Indeed – which is worse? Hard to say. The British government doesn’t appear to be acting on behalf of the British people and appears to be “follow” directives from “foreign” or “global” entities.
Also what about the BBC? That seems pretty foreign to me, in that it doesn’t share values with me and a lot of others. It’s also controlled by a government.
Well that’s cleared things up.
Foreign states will not be allowed to take over British news organisations but Foreign organisations are allowed to take over the British government.
Nice and tidy.
Chinese sponsorship of UK newspaper will probably also still be allowed. Makes one wonder if the UAE guy perhaps failed to grease the right wheels.
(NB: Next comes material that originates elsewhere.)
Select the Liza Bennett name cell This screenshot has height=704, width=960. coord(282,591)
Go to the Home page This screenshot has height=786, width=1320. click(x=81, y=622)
Brown envelopes? British government? Heaven forbid!
Not forgetting all the foreign nationals (aka illegal immigrants) taking over British hotels and holiday camps.
But foreign individuals will still be able to shower them with cash a la Dr Gates presumably.
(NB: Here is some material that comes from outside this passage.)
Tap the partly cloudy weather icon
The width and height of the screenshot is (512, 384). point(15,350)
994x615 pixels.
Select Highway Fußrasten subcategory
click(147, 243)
Can anyone in Scotland attest to this? You have ‘Hate Crime Reporting Centres’ moonlighting as sex shops? WTF is this??
”The Scottish Government has created walk-in snitching centres in every major Scottish city where people can report ‘hate crimes’ under the new Hate Crime and Public Order Act and the one in Glasgow is in a sex shop!
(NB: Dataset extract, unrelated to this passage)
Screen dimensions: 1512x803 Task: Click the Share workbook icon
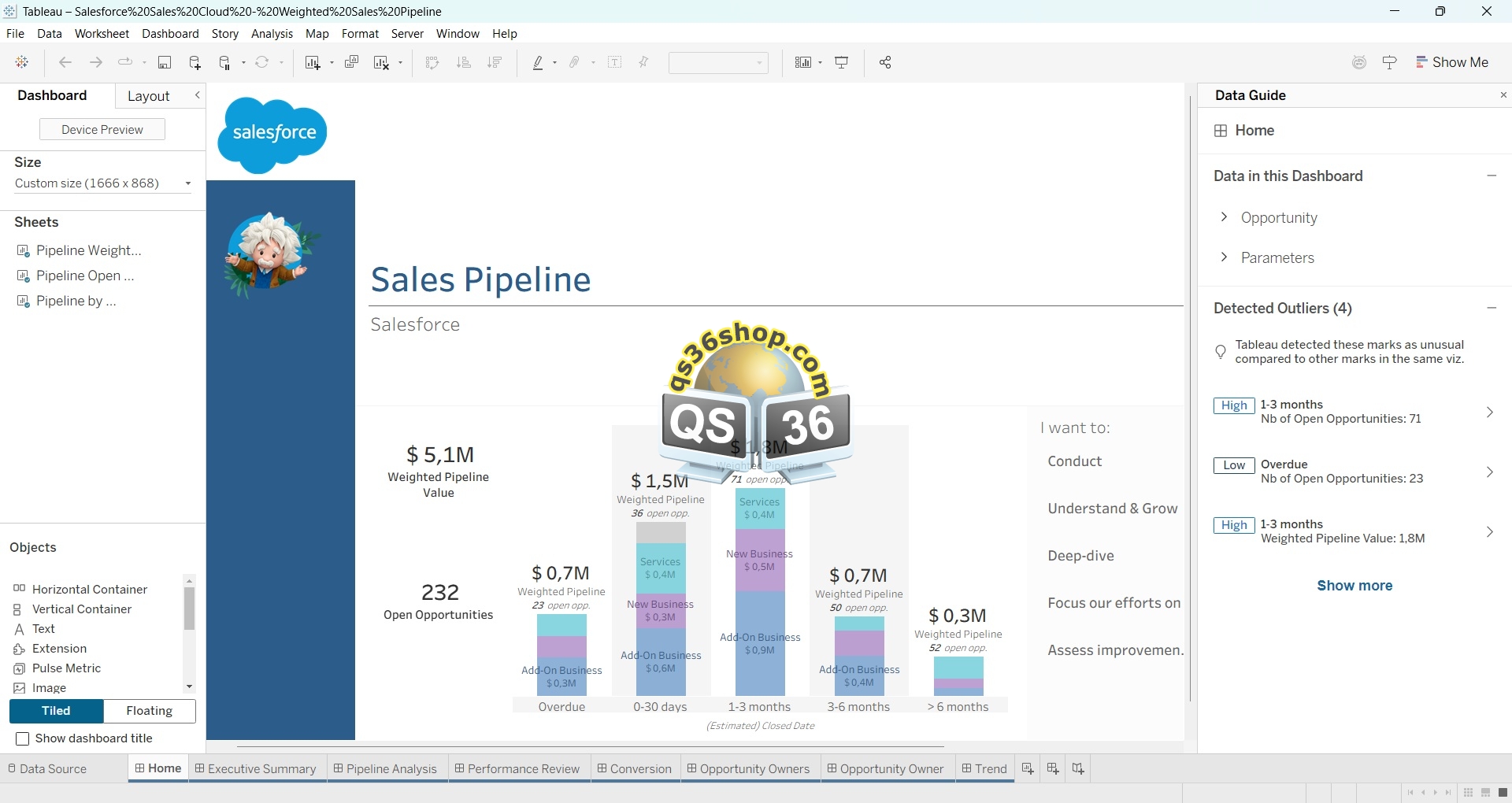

Welcome to Humza Yousaf’s Scotland, where you can go shopping for a dildo and report a ‘hate crime’ at the same time.”
https://twitter.com/toadmeister/status/1767852719761445249
Condoming innocent people…
I would read between the lines. They obviously see a certain pathway ahead that they aren’t speaking about and they are trying to be a step ahead. It would be nice to think that their strategems represent a well-informed attempt to save our future but it is far from this. Just look at the events of the last five years. You can see the level of capture, which has necessitated a level of ineptitude. The strange spectacle of Joe Biden. At first I was a little perplexed why they even let him out in public. And then it was obvious. He is meant to look that way for a number of reasons foremost among them being the tacit cry for help of the Western mythos. Then you had the mad dog theory of war, look it up. And then the arrrogance of victory of the corporate state showing you what they can get away with. Just soberly look at it all. People with huge fibrous growths in their veins and they don’t seem too troubled about it at all. Surely this suggests a lack of vitality and a fatalism resigned to death of our culture.
State ownership or funding of British news organisations (whether they’re foreign states or our own) should be banned. That includes the state funding of the BBC.
There are cliches like ‘the breakdown of the rule of law’. This doesn’t even come close to what is coming. It will come via fifth dimensional warfare on one hand and deepening lassitude among the general public on the other. It might be demoralisation or it might be ill-health and the two will merge into one. You could easily look at the status quo and think that it isn’t even worth bothering with. But that is to give in to the force we oppose. The violinist Jascha Haifetz broke one of his strings during a performance and carried on playing until the end with three strings. Afterwards somebody asked him why he carried on and he said that it is our duty to carry on and try to make something beautiful even with just three strings. Anything less means that you have capitulated.
The whole discussion is ludicrous given the takeover of local radio in the mid 1990s. Local radio was very important largely because ir was decentralised. We weren’t all born under a Chrstmas tree and as Milan Kunera said, the power of man over tyranny is the power of memory over forgetting,
But Foreign Ownership of UK transport, energy, water supplies, steel industry, care homes, government computer systems, supermarkets, and vast tracts of British land, for example, are fine. Well that’s a relief.